Layer 3: SSEStreamBridge¶
The SSEStreamBridge (src/fcc/messaging/sse.py) formats events as
Server-Sent Events for HTTP streaming.
Formatting Events¶
from fcc.messaging.sse import format_sse_event
from fcc.messaging.events import Event, EventType
event = Event(
event_type=EventType.WORKFLOW_STARTED,
source="demo",
payload={"workflow_id": "wf-001"},
)
sse_text = format_sse_event(event)
print(sse_text)
Output:
event: workflow.started
data: {"event_id": "...", "event_type": "workflow.started", ...}
id: <event_id>
Each message ends with a blank line as required by the SSE specification.
Custom Event Names¶
sse_text = format_sse_event(event, event_name="custom.event.name")
# event: custom.event.name
# data: {...}
# id: ...
Parsing SSE Lines¶
from fcc.messaging.sse import parse_sse_line
parsed = parse_sse_line("event: workflow.started")
print(parsed) # {"event": "workflow.started"}
parsed = parse_sse_line("data: {\"key\": \"value\"}")
print(parsed) # {"data": "{\"key\": \"value\"}"}
SSEStreamBridge Buffering¶
from fcc.messaging.sse import SSEStreamBridge
bridge = SSEStreamBridge(max_buffer=1000)
# Add events
bridge.add_event(event)
print(f"Buffer size: {bridge.buffer_size}") # 1
print(f"Event count: {bridge.event_count}") # 1
# Stream buffered events
for sse_msg in bridge.stream():
print(sse_msg)
# Clear buffer (event_count is not reset)
bridge.clear()
print(f"Buffer size after clear: {bridge.buffer_size}") # 0
print(f"Event count after clear: {bridge.event_count}") # 1
HTTP Headers¶
headers = bridge.headers()
print(headers)
# {
# 'Content-Type': 'text/event-stream',
# 'Cache-Control': 'no-cache',
# 'Connection': 'keep-alive',
# 'X-Accel-Buffering': 'no',
# }
EventBus Integration¶
Wire the bridge to an EventBus so events are automatically formatted and buffered:
from fcc.messaging.bus import EventBus
bus = EventBus()
bridge = SSEStreamBridge()
# Create a subscriber that forwards events to the bridge
subscriber = bridge.create_subscriber()
bus.subscribe(subscriber)
# Now every event published to the bus is also buffered in the bridge
bus.publish(Event(
event_type=EventType.SIMULATION_STARTED,
source="engine",
))
print(f"Bridge buffer size: {bridge.buffer_size}") # 1
AsyncEventBusAdapter¶
The AsyncEventBusAdapter (src/fcc/messaging/async_adapter.py) wraps the
synchronous EventBus for asyncio usage.
Creating the Adapter¶
import asyncio
from fcc.messaging.async_adapter import AsyncEventBusAdapter
from fcc.messaging.bus import EventBus
bus = EventBus()
adapter = AsyncEventBusAdapter(bus)
# Access the underlying bus
print(f"Bus subscriber count: {adapter.bus.subscriber_count}")
Async Publishing¶
async def demo_publish():
event = Event(
event_type=EventType.WORKFLOW_STARTED,
source="async_demo",
)
count = await adapter.publish(event)
print(f"Delivered to {count} sync subscriber(s)")
The publish method:
- Publishes to the synchronous bus via
asyncio.to_thread(). - Delivers to all registered async subscribers.
Async Subscribers¶
async def my_async_handler(event: Event) -> None:
print(f"Async received: {event.event_type.value}")

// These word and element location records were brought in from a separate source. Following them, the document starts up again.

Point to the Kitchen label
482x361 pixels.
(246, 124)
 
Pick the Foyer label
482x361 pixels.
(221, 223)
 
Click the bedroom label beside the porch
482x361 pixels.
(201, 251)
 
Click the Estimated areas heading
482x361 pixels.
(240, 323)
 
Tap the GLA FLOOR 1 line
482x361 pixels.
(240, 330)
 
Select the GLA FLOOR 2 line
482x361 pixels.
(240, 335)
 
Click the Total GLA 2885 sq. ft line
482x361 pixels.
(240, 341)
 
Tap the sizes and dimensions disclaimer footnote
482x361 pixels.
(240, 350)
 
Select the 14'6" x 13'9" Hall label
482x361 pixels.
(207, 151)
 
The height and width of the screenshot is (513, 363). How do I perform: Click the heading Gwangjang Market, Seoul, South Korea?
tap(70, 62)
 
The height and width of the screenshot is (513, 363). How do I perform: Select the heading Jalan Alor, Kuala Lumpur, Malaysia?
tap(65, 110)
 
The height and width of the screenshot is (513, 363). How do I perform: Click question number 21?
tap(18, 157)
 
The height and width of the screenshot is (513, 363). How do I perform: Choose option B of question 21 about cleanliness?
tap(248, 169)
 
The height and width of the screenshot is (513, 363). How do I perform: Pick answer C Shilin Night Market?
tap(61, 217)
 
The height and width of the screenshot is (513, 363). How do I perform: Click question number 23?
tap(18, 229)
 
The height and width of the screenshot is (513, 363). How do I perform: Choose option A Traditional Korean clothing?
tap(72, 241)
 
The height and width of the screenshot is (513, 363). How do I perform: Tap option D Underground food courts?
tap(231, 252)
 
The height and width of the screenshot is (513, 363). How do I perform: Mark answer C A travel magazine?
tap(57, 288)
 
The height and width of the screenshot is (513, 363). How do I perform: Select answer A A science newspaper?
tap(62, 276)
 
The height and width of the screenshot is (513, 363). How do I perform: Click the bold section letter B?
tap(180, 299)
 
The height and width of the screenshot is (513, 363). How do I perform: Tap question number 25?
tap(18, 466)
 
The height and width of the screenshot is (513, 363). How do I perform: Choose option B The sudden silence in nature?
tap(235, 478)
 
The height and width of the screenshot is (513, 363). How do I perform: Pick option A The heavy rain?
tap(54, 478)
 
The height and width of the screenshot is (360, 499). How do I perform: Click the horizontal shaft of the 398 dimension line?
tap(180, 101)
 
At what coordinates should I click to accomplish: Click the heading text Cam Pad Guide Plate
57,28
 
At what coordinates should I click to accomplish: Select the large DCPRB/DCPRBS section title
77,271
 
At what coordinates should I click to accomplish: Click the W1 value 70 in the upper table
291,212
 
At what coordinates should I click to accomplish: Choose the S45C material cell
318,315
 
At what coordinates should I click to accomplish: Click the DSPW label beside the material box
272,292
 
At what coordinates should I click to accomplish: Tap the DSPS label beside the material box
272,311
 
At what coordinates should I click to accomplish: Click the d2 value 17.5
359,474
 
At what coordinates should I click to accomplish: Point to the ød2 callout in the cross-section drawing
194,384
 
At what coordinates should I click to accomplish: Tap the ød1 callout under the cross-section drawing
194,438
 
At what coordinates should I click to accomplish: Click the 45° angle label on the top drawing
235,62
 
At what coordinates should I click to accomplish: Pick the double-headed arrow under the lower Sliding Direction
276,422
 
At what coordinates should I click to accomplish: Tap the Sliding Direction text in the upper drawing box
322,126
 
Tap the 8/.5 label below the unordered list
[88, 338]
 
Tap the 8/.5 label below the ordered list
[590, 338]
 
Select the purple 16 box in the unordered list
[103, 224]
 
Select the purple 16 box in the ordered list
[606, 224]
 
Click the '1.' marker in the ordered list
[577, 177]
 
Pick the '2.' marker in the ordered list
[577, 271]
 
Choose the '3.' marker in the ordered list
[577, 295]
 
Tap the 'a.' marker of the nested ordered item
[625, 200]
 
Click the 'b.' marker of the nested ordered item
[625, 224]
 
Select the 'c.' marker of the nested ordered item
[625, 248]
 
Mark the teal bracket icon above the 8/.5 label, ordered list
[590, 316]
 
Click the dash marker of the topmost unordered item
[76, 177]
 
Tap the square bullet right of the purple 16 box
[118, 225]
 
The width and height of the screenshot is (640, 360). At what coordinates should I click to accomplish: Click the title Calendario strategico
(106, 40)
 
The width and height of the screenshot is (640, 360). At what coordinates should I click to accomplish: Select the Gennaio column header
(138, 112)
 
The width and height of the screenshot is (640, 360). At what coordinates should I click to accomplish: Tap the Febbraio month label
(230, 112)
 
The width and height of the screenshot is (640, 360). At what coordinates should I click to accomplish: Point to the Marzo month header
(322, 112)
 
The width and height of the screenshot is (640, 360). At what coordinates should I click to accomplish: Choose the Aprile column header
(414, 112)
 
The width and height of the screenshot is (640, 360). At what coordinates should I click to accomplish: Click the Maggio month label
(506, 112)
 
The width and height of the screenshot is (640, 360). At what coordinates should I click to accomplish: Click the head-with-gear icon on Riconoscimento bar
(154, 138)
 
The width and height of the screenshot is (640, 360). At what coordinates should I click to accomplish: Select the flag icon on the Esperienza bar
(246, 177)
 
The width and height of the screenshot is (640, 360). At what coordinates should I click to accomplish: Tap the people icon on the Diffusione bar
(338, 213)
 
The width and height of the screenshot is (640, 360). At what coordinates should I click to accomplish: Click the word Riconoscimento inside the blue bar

adapter.subscribe_async(my_async_handler)
print(f"Async subscribers: {adapter.async_subscriber_count}") # 1
# Remove async subscriber
adapter.unsubscribe_async(my_async_handler)
Sync Subscribers Through the Adapter¶
def my_sync_handler(event: Event) -> None:
print(f"Sync received: {event.event_type.value}")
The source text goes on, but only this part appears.